You are viewing a plain text version of this content. The canonical link for it is here.
Posted to java-user@lucene.apache.org by Steven Schlansker <st...@likeness.com> on 2013/06/12 01:52:59 UTC

Seemingly very difficult to wrap an Analyzer with CharFilter

Hi everyone,

I am trying to add a CharFilter to my Analyzer.  I started with a StandardAnalyzer wrapped with an ASCIIFoldingFilter.  Then I realized that it does not handle searches for names that include punctuation well, for example I want a PrefixQuery "pf" to match "P.F. Chang's" or "zaras" to match "Zara's".

It seems that the easiest plan of attack here is to filter out all punctuation before analysis.  Per the Analyzer package documentation, that means I should use a CharFilter.

However, it seems next to impossible to actually insert a CharFilter into the analyzer!

The JavaDoc for Analyzer.initReader says "Override this if you want to insert a CharFilter".

If my code extends Analyzer, I can extend initReader but I cannot delegate createComponents to my base StandardAnalyzer, as it is protected.  I cannot delegate tokenStream to my base analyzer, because it is final.  So a subclass of Analyzer seemingly cannot use another Analyzer to do its dirty work.

There is an AnalyzerWrapper class that seems perfect for what I want!  I can provide a base analyzer and only override the pieces that I want.  Except … initReader is overridden already to delegate to the base analyzer, and this override is "final"!  Bummer!

I guess I could have my Analyzer be in the org.apache.lucene.analyzers package and then I can access the protected createComponents method, but this seems like a disgustingly hacky way to bypass the public API that I really should use.

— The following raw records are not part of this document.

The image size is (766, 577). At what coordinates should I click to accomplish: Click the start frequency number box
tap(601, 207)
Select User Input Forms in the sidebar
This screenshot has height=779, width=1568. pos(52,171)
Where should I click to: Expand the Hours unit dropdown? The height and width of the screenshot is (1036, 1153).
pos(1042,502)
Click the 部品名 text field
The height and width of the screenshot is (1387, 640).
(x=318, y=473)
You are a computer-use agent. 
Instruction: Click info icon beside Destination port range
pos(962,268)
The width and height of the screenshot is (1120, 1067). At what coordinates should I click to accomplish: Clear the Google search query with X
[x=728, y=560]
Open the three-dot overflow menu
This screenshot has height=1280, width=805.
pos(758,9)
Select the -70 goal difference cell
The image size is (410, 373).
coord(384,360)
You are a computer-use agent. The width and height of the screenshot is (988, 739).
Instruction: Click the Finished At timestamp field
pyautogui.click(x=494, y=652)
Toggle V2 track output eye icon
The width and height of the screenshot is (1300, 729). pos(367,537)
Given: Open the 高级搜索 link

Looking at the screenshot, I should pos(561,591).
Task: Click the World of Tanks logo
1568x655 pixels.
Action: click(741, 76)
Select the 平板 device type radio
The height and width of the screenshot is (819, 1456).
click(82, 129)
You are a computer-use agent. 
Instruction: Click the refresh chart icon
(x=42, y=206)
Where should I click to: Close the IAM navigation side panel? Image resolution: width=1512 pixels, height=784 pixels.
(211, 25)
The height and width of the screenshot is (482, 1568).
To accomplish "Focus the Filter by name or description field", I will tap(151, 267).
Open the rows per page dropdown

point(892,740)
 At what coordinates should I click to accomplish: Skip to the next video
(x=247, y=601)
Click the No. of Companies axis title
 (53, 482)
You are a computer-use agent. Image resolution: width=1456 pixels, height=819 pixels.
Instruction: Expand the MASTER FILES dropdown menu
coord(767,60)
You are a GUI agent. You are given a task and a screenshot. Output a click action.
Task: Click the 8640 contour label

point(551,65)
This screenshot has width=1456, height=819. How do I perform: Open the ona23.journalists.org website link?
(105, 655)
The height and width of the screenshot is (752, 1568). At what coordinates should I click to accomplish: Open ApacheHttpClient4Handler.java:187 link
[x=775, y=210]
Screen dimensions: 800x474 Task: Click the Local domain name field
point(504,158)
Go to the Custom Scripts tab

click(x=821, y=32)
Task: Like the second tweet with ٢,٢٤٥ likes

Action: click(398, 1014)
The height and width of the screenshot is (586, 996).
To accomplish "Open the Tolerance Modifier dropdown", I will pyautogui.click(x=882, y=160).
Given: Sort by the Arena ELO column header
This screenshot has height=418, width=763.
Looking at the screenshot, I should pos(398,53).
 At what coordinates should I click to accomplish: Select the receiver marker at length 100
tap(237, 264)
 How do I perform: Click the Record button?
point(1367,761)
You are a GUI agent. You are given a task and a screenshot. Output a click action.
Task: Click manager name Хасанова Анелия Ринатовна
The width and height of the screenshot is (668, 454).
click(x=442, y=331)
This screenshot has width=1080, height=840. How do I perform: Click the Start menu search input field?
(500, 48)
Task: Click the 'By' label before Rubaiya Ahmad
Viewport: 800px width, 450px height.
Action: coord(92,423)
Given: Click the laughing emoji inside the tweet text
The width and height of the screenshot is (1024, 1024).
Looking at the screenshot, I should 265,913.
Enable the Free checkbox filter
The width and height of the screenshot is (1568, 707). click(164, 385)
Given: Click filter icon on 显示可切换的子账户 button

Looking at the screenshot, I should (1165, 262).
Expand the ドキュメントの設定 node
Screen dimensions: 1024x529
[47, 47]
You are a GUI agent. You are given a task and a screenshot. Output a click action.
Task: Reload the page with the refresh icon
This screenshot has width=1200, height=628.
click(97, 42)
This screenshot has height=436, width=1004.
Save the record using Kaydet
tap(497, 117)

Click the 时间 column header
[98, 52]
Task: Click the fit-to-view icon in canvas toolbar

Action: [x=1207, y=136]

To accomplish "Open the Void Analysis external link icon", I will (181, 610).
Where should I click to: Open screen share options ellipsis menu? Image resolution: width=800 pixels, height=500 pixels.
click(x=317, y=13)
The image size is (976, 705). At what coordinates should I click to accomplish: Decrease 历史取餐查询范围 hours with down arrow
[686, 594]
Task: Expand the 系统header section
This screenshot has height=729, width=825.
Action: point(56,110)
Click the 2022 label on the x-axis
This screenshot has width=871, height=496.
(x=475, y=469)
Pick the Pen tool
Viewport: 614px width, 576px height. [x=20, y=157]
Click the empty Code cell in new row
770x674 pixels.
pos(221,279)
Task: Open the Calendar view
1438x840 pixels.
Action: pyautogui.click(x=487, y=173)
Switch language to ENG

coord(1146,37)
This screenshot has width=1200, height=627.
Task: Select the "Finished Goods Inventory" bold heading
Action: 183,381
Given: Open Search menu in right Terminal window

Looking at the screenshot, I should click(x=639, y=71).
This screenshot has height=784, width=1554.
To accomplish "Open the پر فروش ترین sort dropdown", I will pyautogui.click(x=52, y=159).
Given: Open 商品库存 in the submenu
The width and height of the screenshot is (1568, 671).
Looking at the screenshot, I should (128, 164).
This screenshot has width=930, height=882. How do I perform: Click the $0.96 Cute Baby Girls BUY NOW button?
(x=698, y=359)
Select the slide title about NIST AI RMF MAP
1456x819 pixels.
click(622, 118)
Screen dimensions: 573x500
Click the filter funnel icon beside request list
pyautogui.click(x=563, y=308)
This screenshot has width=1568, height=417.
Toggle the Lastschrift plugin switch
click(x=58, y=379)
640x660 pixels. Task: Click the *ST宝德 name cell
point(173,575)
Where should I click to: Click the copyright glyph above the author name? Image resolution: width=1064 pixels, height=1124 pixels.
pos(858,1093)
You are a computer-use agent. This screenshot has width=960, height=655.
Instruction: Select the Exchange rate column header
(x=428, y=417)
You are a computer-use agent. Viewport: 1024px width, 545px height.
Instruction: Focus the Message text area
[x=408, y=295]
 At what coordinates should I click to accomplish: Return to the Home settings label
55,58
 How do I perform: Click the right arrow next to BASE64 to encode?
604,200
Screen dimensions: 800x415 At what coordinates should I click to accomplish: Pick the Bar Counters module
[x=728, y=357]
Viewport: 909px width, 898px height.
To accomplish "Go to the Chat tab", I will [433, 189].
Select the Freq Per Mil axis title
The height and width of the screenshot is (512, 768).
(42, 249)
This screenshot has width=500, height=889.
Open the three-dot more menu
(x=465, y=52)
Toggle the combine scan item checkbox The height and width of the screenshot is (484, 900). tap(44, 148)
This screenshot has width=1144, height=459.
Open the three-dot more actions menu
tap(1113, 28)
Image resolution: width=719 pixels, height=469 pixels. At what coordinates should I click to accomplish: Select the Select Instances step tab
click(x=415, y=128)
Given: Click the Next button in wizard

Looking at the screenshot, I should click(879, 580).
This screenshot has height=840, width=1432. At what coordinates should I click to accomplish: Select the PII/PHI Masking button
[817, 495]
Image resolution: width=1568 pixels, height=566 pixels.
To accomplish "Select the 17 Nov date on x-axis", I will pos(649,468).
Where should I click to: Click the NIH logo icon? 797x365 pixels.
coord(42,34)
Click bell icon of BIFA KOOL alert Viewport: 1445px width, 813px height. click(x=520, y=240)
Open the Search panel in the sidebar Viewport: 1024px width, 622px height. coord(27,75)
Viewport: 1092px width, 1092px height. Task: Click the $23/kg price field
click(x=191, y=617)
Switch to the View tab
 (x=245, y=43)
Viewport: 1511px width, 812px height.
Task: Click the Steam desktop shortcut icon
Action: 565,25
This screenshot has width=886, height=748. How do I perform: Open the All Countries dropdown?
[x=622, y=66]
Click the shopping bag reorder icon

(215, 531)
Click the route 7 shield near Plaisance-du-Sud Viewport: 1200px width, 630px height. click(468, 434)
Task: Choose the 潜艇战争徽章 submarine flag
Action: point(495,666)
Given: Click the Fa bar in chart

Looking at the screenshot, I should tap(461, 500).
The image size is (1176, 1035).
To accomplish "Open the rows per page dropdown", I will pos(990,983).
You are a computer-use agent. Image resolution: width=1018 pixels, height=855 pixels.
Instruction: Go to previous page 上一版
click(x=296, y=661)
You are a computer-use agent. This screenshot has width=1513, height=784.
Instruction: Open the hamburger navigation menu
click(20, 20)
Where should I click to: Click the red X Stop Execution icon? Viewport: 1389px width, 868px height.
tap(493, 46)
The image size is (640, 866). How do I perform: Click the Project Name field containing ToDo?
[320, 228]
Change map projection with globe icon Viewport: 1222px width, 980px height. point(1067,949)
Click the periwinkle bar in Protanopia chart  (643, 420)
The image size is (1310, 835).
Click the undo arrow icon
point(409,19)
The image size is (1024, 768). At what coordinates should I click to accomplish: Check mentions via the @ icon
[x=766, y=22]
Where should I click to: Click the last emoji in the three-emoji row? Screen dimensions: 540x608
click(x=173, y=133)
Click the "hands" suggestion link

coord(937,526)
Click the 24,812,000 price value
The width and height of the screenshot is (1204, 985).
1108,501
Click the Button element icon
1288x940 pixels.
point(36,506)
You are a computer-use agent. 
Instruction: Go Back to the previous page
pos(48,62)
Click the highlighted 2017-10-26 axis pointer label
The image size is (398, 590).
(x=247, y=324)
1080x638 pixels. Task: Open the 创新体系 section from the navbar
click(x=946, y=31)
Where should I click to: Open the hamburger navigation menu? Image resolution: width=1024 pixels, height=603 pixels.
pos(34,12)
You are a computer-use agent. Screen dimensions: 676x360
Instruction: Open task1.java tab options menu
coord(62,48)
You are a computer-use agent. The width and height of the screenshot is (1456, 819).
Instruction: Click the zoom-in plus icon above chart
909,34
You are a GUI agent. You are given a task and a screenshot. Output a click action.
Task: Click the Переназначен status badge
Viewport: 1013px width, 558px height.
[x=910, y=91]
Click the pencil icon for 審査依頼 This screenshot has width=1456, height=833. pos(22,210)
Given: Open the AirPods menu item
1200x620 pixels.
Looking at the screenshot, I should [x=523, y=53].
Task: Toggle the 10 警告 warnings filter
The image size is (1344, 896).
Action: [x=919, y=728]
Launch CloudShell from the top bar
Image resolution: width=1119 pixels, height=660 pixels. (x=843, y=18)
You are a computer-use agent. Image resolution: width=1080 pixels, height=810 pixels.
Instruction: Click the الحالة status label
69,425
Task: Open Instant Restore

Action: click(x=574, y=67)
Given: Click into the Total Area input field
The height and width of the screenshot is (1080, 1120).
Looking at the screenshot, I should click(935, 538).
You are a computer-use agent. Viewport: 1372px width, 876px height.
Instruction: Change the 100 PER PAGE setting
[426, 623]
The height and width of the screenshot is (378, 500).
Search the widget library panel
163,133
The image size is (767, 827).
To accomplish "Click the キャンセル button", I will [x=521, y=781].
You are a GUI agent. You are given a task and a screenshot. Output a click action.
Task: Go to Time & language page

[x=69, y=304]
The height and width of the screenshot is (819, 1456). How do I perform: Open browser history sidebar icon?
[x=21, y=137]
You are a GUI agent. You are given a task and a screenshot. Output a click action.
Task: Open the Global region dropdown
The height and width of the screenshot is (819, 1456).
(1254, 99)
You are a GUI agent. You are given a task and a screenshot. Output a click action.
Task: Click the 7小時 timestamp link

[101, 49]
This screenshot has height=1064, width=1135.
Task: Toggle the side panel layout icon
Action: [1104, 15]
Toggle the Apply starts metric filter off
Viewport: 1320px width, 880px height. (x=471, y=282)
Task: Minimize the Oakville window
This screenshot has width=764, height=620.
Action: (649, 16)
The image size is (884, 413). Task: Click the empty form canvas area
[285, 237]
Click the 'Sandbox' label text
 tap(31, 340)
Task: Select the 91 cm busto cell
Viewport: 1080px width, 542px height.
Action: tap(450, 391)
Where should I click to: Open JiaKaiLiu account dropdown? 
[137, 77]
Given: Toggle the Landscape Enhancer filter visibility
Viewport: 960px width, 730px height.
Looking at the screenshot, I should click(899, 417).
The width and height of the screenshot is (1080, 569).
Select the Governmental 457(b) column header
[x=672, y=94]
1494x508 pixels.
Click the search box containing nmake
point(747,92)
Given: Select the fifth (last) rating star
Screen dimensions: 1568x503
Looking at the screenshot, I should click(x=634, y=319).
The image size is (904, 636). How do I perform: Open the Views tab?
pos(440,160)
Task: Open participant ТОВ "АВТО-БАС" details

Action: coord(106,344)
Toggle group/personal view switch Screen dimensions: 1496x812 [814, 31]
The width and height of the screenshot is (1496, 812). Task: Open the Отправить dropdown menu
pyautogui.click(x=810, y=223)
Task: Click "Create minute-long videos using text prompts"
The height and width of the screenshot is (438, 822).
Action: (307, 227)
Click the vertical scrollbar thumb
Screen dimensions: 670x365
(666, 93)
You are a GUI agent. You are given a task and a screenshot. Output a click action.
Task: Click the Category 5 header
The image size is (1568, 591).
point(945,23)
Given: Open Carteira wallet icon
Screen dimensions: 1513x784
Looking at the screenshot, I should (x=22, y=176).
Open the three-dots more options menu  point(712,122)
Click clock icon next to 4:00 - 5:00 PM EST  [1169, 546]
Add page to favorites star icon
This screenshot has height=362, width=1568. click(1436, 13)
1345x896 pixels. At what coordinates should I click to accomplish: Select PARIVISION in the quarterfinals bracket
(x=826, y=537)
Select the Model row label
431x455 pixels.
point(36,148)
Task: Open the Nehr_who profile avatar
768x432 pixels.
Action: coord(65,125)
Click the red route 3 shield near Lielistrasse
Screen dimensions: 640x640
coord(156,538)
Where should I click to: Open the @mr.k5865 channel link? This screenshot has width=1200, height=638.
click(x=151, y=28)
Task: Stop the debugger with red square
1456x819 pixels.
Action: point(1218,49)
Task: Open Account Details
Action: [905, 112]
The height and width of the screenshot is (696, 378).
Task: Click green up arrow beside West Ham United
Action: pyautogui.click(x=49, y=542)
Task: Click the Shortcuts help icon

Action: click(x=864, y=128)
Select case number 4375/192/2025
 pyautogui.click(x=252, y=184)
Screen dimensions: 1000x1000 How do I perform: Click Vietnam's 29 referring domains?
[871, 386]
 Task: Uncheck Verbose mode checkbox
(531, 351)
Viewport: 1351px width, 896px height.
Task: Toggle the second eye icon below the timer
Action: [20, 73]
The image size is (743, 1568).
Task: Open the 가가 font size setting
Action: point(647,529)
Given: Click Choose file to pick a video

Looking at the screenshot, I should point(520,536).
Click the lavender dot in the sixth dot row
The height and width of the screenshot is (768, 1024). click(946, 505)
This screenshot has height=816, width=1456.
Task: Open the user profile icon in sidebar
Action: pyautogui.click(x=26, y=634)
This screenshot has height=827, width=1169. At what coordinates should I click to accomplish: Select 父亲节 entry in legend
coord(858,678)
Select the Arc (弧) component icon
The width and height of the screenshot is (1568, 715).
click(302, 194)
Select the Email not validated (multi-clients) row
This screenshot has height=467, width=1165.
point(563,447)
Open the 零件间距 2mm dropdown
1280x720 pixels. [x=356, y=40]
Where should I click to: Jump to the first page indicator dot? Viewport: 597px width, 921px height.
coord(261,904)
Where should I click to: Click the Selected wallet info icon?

Am I missing something glaring here?  How can I amend a StandardAnalyzer to use a custom CharFilter?

Thanks for any guidance,
Steven


---------------------------------------------------------------------
To unsubscribe, e-mail: java-user-unsubscribe@lucene.apache.org
For additional commands, e-mail: java-user-help@lucene.apache.org


Re: Seemingly very difficult to wrap an Analyzer with CharFilter

Posted by Steven Schlansker <st...@likeness.com>.
On Jun 12, 2013, at 5:26 PM, Michael Sokolov <ms...@safaribooksonline.com> wrote:

> On 6/12/2013 7:02 PM, Steven Schlansker wrote:
>> On Jun 12, 2013, at 3:44 PM, Michael Sokolov <ms...@safaribooksonline.com> wrote:
>> 
>>> You may not have noticed that CharFilter extends Reader.  The expected pattern here is that you chain instances together -- your CharFilter should act as *input* to the Analyzer, I think.  Don't think in terms of extending these analysis classes (except the base ones designed for it): compose them so that each consumes the one before it
>>> 
>> Hi Mike,
>> 
>> Hm, that may work out.  I am a little surprised because I thought the intention is that you set the Analyzer up as part of the configuration, and when you add documents, the analyzer takes care of all text processing.  In particular this means that now I have to ensure that the same transformation is done at query time, and I thought the analyzer abstraction was supposed to avoid this.
>> 
>> But if this is how it should be done, it could work.  Thanks for the pointer.
>> 
>> Steven
>> 
>> 
> Um I'm sorry I was in a hurry and forgot to think... I went back and looked at my code and found the pattern was different from what I was thinking.  I have:
> 
> public final class DefaultAnalyzer extends Analyzer {
> 
>    @Override
>    protected TokenStreamComponents createComponents(String fieldName, Reader reader) {
>        Tokenizer tokenizer = new StandardTokenizer(IndexConfiguration.LUCENE_VERSION, reader);
>        TokenStream tokenStream =  new LowerCaseFilter(IndexConfiguration.LUCENE_VERSION, tokenizer);
>        // ASCIIFoldingFilter
>        // Stemming
>        return new TokenStreamComponents(tokenizer, tokenStream);
>    }
> 
> }
> 
> You were exactly right that subclassing Analyzer and overriding the initReader is the way to go.
> The composition I was talking about can happen among filters.  I guess you have to duplicate the internals of StandardAnalyzer, but I don't think there's all that much in there?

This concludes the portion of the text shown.